People with high metacognition can test a problem, seek help and then makes plans that will solve that problem. People with low metacognition think that they are the next American Idol and become the next William Hung.
As scientists have studied this human condition they have found that people with highmetacognition are creative problem solvers. People with low metacognition think they have solved the problem, and are very sure they know the solution but they are underperformers. It seems that people who suffer with low metacognition have been given the old one two knockout combination. They think they have the solution to a problem. They even believe strongly in their abilities, but they are not that creative.
So let’s say you have a problem in your business. You know that you need a creative solution. What do you do? Some CEOs, owners, department heads and leaders believe that they need to be in charge and give the solution. But what is their level of metacognition?
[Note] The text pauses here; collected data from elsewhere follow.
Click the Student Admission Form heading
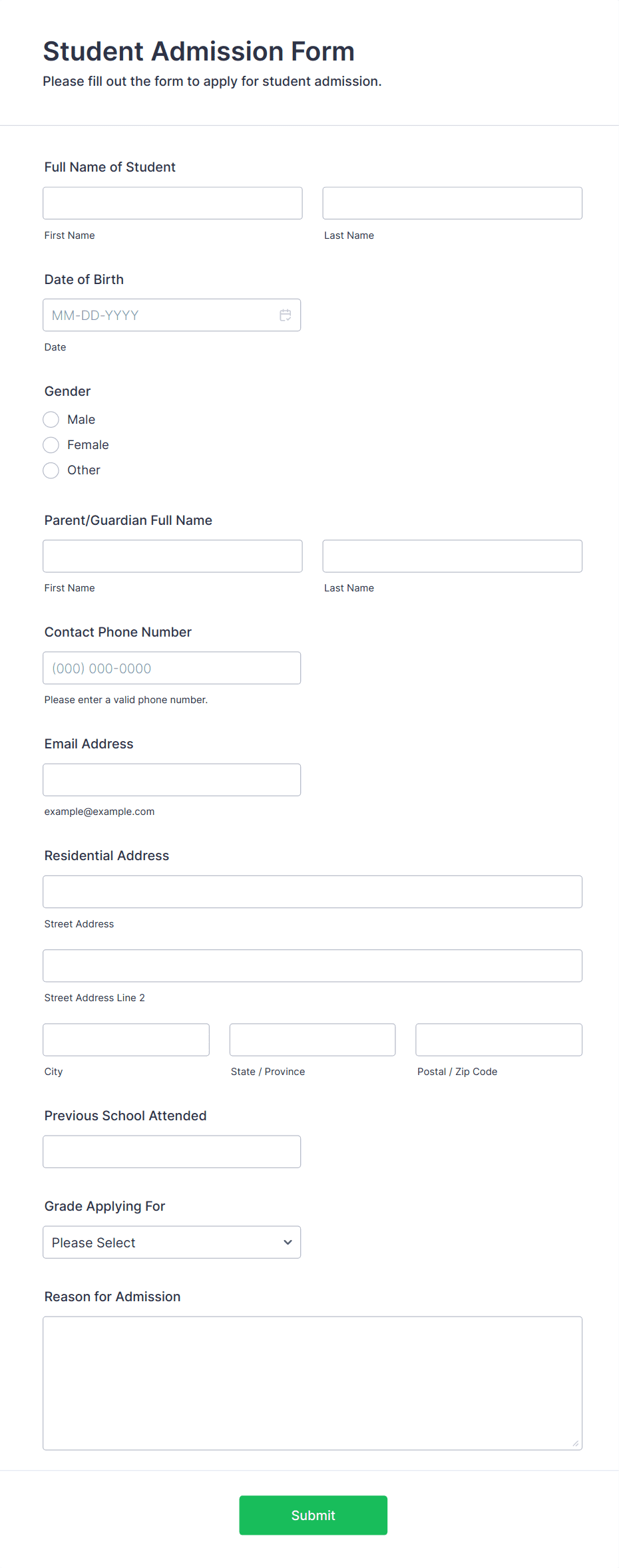This screenshot has width=619, height=1568. point(198,51)
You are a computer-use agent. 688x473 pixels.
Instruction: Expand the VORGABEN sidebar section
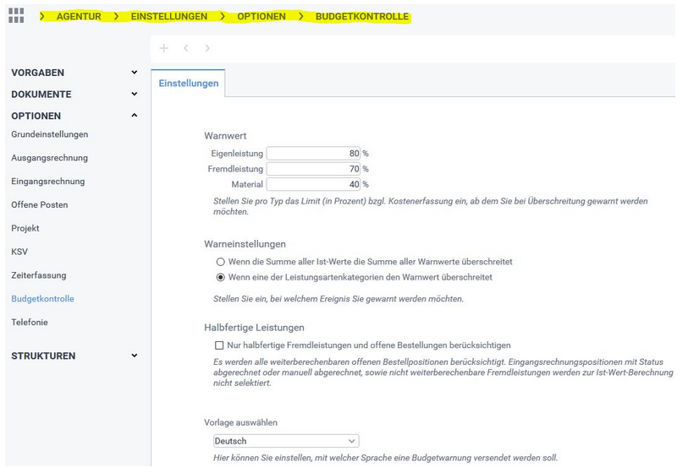point(134,73)
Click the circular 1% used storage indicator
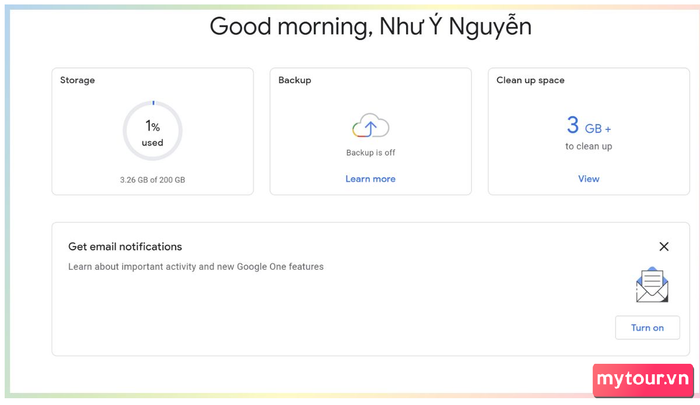This screenshot has width=700, height=405. click(153, 131)
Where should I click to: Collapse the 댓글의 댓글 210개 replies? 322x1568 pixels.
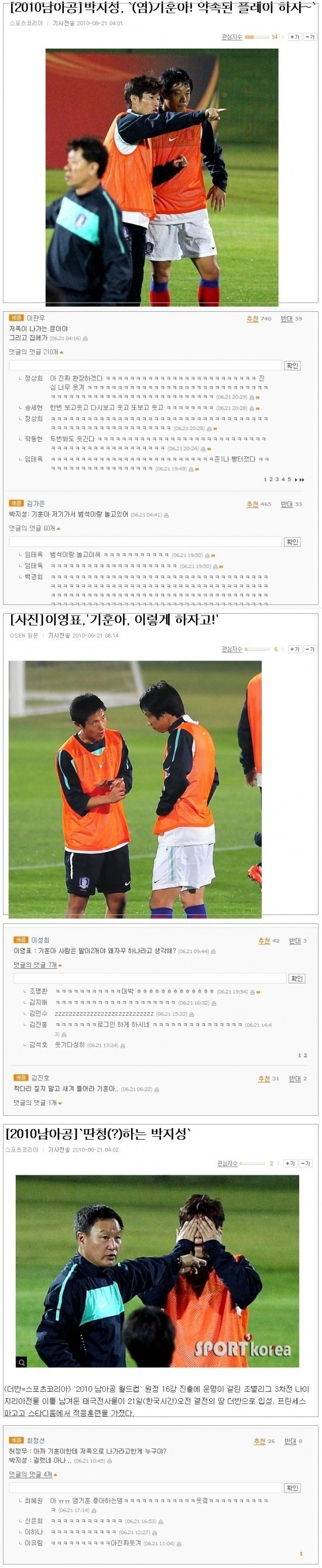point(36,352)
Another solution is to have a meeting. Businesses love meetings. We all know what these are. They are the group activity where “those who know don’t have the words to tell and those with the words don’t know to well” – to steal a line of a song.
Recently I was talking with an owner of a company and we arranged to set up a meeting to talk about his company’s marketing. When I got the meeting he said that he wanted 2 other people to sit in and give their input. One person dominated the discussion and took it in some bizarre places. I wasted that hour in this meeting trying to decide whether or not I should be Simon Cowell or Paula Abdul. My brain kept doing a double take. You know the kind that you do when you see horrible talent on American Idol. You ask yourself some of the following questions. Is he serious? Maybe it is something creative and I am just not getting it? I looked over at the owner of the business and he tolerated this mindless babble
I think that the place to start as individuals and as groups is to recognize that we all have been given varying abilities of metacognition. What scientists are discovering is that people with low metacognition depend heavily on their “lizard brain” , as Seth Godin refers to it.
Seth Godin has a great article on the lizard brain and the importance of recognizing that we all have it, and it is not going away.
Seth Godin summed it up well in the following quote:
“Want to know why so many companies can’t keep up with Apple? It’s because they compromise, have meetings, work to fit in, fear the critics and generally work to appease the lizard. Meetings are just one symptom of an organization run by the lizard brain. Late launches, middle of the road products and the rationalization that goes with them are others.
The amygdala isn’t going away. Your lizard brain is here to stay, and your job is to figure out how to quiet it and ignore it. This is so important, I wanted to put it on the cover of my new book. We realized, though, that the lizard brain is freaked out by a picture of itself, and if you want to sell books to someone struggling with the resistance (that would be all of us) best to keep it a little more on the down low.”